The increasing prevalence of antimicrobial resistance (AMR) poses significant challenges in clinical settings. In particular, early screening and detection of colonization by multidrug-resistant organisms (MDROs) in patients at admission is crucial. In this context, the clinical use of metagenomics (mNGS) holds promise for fast and untargeted diagnostic methods. Here, we aimed to evaluate the long-term stability of the rectal microbiome and the diagnostic accuracy of mNGS in comparison to culture and whole-genome sequencing (WGS) of MDROs.
We analyzed rectal swabs from 26 patients with two consecutive admissions over a four-year period.
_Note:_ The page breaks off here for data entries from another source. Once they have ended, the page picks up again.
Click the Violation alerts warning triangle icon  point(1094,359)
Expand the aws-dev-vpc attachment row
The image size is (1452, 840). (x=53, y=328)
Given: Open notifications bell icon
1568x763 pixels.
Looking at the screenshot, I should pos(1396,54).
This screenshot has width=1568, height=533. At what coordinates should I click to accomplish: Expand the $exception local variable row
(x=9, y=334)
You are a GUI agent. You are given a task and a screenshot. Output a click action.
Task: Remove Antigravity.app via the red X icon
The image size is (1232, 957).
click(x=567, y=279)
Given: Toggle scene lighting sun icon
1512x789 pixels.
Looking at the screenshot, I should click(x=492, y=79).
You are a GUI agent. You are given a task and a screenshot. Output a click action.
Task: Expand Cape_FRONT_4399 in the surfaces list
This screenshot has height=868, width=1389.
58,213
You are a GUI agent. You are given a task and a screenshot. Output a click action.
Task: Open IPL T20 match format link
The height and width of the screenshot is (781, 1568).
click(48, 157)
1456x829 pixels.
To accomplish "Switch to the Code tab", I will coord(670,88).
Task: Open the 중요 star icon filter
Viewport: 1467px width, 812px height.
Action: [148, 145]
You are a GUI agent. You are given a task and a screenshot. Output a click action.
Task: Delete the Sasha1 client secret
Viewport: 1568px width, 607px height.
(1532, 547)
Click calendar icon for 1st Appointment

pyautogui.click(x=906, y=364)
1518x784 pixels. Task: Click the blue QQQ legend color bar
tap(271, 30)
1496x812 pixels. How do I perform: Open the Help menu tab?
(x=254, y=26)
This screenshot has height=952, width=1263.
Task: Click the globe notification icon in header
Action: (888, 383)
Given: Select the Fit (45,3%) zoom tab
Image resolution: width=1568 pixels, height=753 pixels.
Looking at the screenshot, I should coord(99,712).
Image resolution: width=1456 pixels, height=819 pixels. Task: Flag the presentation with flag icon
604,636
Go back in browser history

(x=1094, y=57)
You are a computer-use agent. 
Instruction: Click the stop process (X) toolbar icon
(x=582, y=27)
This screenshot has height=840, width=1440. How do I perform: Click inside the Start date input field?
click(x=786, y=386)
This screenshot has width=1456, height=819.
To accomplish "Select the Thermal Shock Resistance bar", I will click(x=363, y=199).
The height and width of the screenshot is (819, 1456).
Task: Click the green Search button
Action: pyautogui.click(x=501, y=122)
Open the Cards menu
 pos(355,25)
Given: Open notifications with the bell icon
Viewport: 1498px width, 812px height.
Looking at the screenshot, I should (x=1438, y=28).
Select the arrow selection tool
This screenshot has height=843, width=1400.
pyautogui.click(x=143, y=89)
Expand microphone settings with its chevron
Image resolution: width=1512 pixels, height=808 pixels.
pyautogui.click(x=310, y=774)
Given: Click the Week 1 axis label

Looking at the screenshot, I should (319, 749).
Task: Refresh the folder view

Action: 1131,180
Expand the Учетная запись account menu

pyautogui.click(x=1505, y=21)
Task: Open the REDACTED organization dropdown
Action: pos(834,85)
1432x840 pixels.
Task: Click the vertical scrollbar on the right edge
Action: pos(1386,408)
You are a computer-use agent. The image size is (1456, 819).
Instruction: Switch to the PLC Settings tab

The detected antimicrobial resistance genes and assembled metagenomes were compared to those obtained via classical culture-based antimicrobial susceptibility testing and WGS of isolated MDROs.
Our results showed that the rectal microbiome is variable during the two timepoints, with a β-diversity greater in magnitude than what is currently known for the gut microbiome, highlighting the variability in the niche. Nevertheless, we also observed strong co-occurrence of taxa, suggesting that the rectal swab microbiome is also a regulated niche with cooperative biotic interactions. In total, we isolated and sequenced 6 MDROs from 6 patients at individual timepoints. Almost all AMR genes from the genomes of the isolates (median: 100%, range: 84.6-100%) could be detected by mNGS of the rectal swabs. Thus, in patients with positive cultures, we could not detect the isolated MDRO species or associated AMR genes at all screening visits. In addition, we detected AMR genes and pathogenic species in patients with negative cultures.
In conclusion, our study showed that, in principle, mNGS of rectal swabs can detect clinically relevant AMR profiles. However, the cooccurrence of AMR genes and pathogenic species does not always correlate with culture-based diagnostic results but rather indicates a potential risk of horizontal AMR gene transfer. However, it is unclear whether the observed discrepancies are due to transient or locally confined colonization of MDROs, limits of detection, or variability of the sampling method and specimens.